*Extract:*
The following scenario:
###
createdb regression
export PGDATABASE=regression

echo "
-- excerpt from inherit.sql
CREATE TABLE errtst_parent (
partid int not null,
shdata int not null,
data int NOT NULL DEFAULT 0,
CONSTRAINT shdata_small CHECK(shdata < 3)
) PARTITION BY RANGE (partid);

CREATE TABLE errtst_child_plaindef (
partid int not null,
shdata int not null,
data int NOT NULL DEFAULT 0,
CONSTRAINT shdata_small CHECK(shdata < 3),
CHECK(data < 10)
);

CREATE TABLE errtst_child_reorder (
data int NOT NULL DEFAULT 0,
shdata int not null,
partid int not null,
CONSTRAINT shdata_small CHECK(shdata < 3),
CHECK(data < 10)
);

ALTER TABLE errtst_parent ATTACH PARTITION errtst_child_plaindef FOR VALUES
FROM (10) TO (20);
ALTER TABLE errtst_parent ATTACH PARTITION errtst_child_reorder FOR VALUES
FROM (20) TO (30);

DROP TABLE errtst_parent;
" >/tmp/mini-inherit.sql

echo "
-- excerpt from vacuum.sql
CREATE TEMPORARY TABLE tmp (a int PRIMARY KEY);
SELECT pg_sleep(random()/500);
CREATE INDEX tmp_idx1 ON tmp (a);
" >/tmp/mini-vacuum.sql

echo "

*Short problem 1:* Rewrite the entries starting with the line that contains "You are a computer-use agent." and going on through the last entry, replacing "agent" with "assistant" and keeping everything else unchanged. Omit the pictures from your answer.
*Short problem 2:* Continue the PostgreSQL test script from the point where it stops.

*Item coordinate data:*
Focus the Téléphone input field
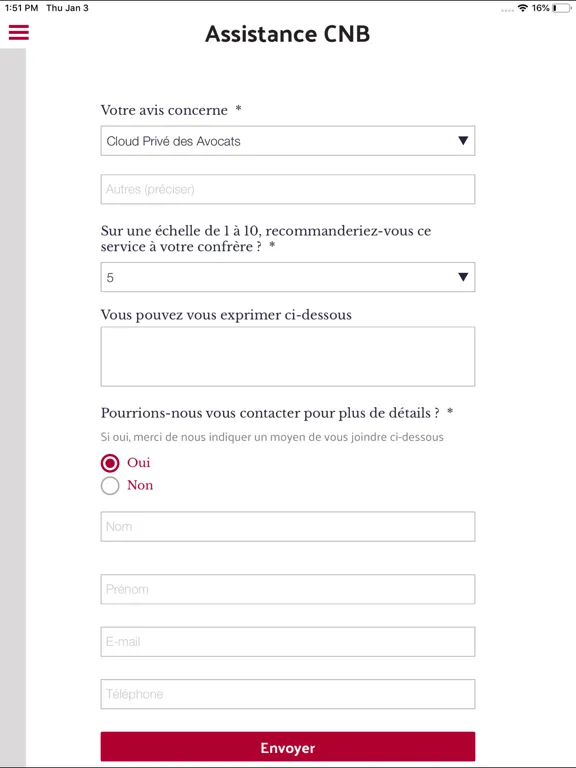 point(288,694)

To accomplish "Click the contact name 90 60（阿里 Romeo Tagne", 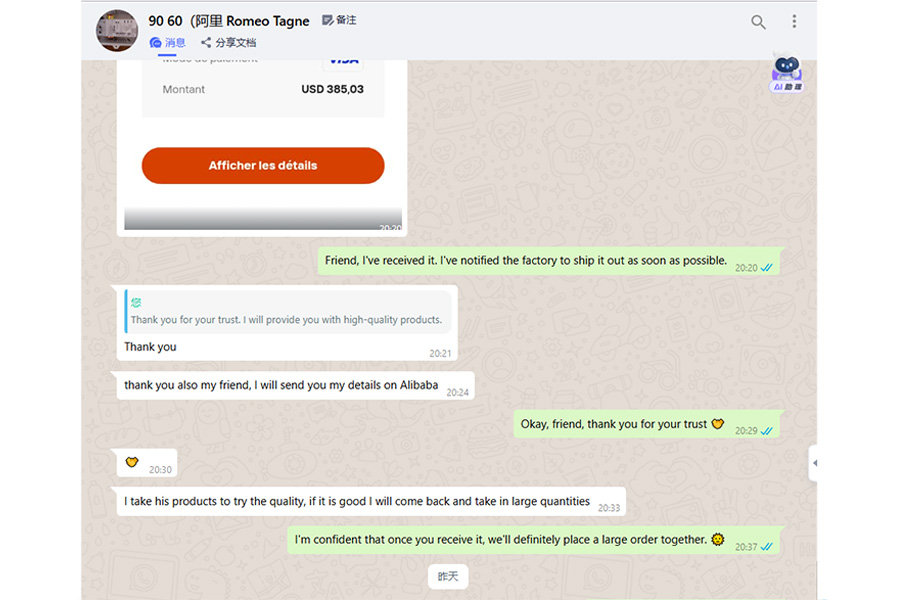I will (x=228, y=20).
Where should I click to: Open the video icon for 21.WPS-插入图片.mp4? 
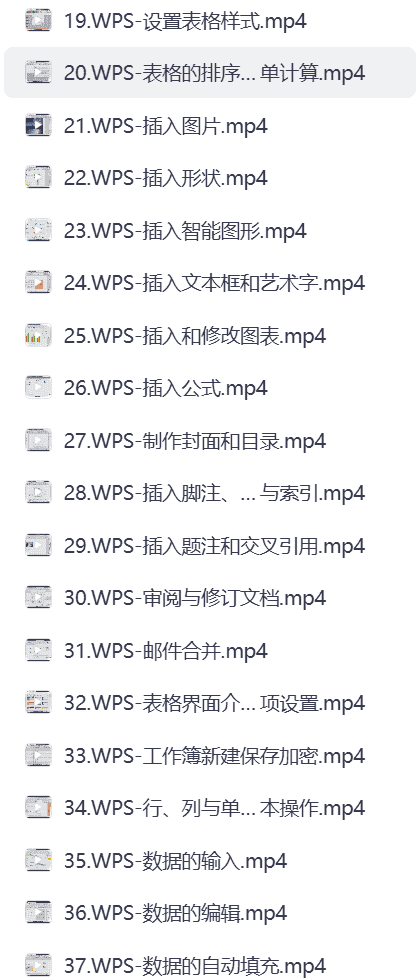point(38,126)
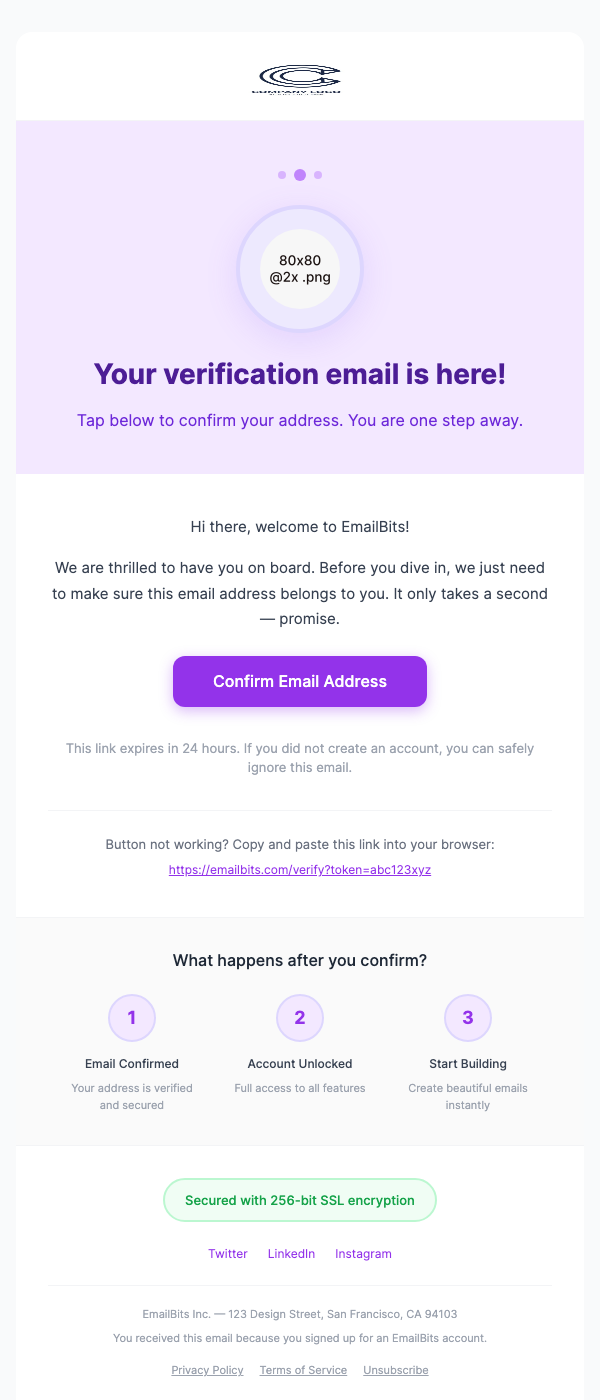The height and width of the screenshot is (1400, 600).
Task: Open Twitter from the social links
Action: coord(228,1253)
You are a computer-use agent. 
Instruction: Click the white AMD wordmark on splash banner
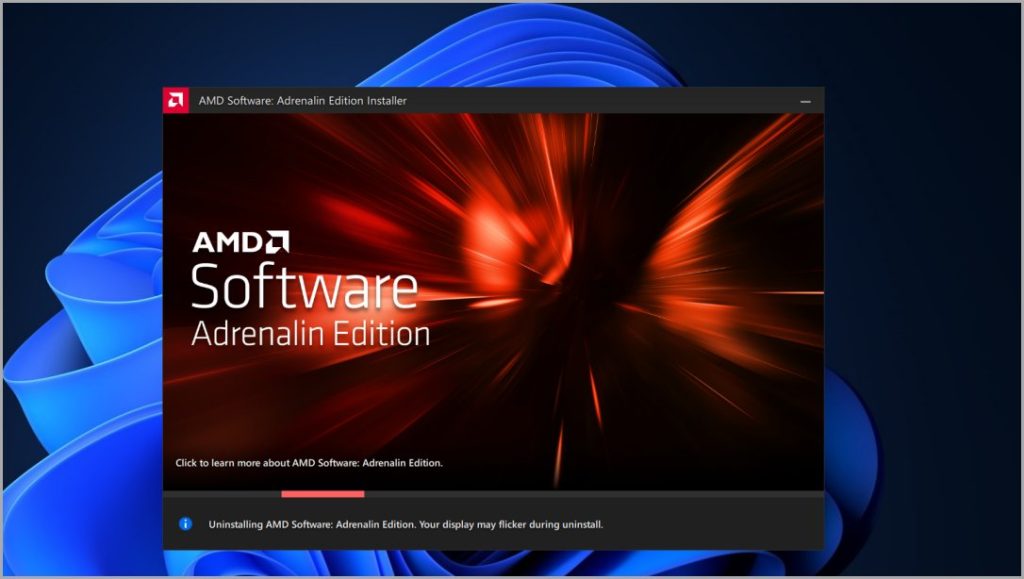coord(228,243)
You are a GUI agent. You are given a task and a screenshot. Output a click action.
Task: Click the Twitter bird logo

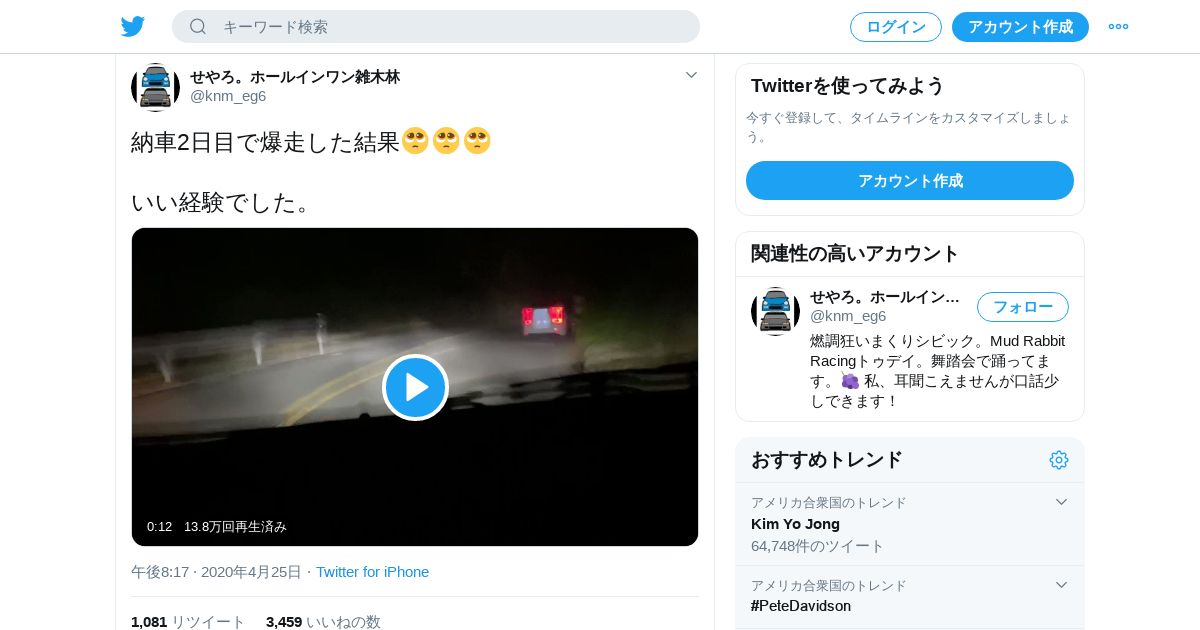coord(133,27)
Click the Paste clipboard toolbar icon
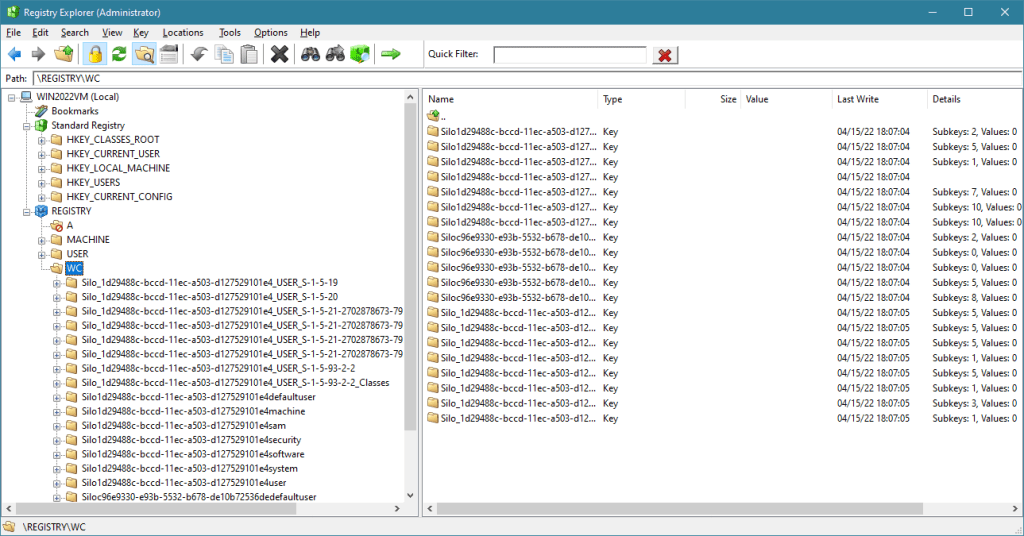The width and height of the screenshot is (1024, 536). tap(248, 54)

*Written response 1:*
You are a computer-use assistant. 
Instruction: Click the white AMD wordmark on splash banner
coord(228,243)
You are a GUI assistant. You are given a task and a screenshot. Output a click action.
Task: Click the Twitter bird logo

coord(133,27)
Click the Paste clipboard toolbar icon
The width and height of the screenshot is (1024, 536). tap(248, 54)

*Written response 2:*
VACUUM (skip_locked, index_cleanup off) pg_catalog.pg_class;
SELECT pg_sleep(random()/500);
" >/tmp/pseudo-autovacuum.sql

pgbench -n -f /tmp/mini-vacuum.sql -f /tmp/pseudo-autovacuum.sql -C -c 40 -T
600 >/dev/null 2>&1 &
pgbench -n -f /tmp/mini-inherit.sql -C -c 1 -T 600 >/dev/null 2>&1 &

wait
###
with the settings:
autovacuum=off
fsync=off
in postgresql.conf

causes the server crash:
TIME PID UID GID SIG COREFILE EXE
Fri 2021-10-29 09:37:09 MSK 383805 1000 1000 6 present
.../usr/local/pgsql/bin/postgres

real 3m20,335s
user 0m7,245s
sys 0m8,306s

with the following stack:
Core was generated by `postgres: law regression [local] CREATE INDEX
'.
Program terminated with signal SIGABRT, Aborted.
#0 __GI_raise (sig=sig@entry=6) at ../sysdeps/unix/sysv/linux/raise.c:50
50 ../sysdeps/unix/sysv/linux/raise.c: No such file or directory.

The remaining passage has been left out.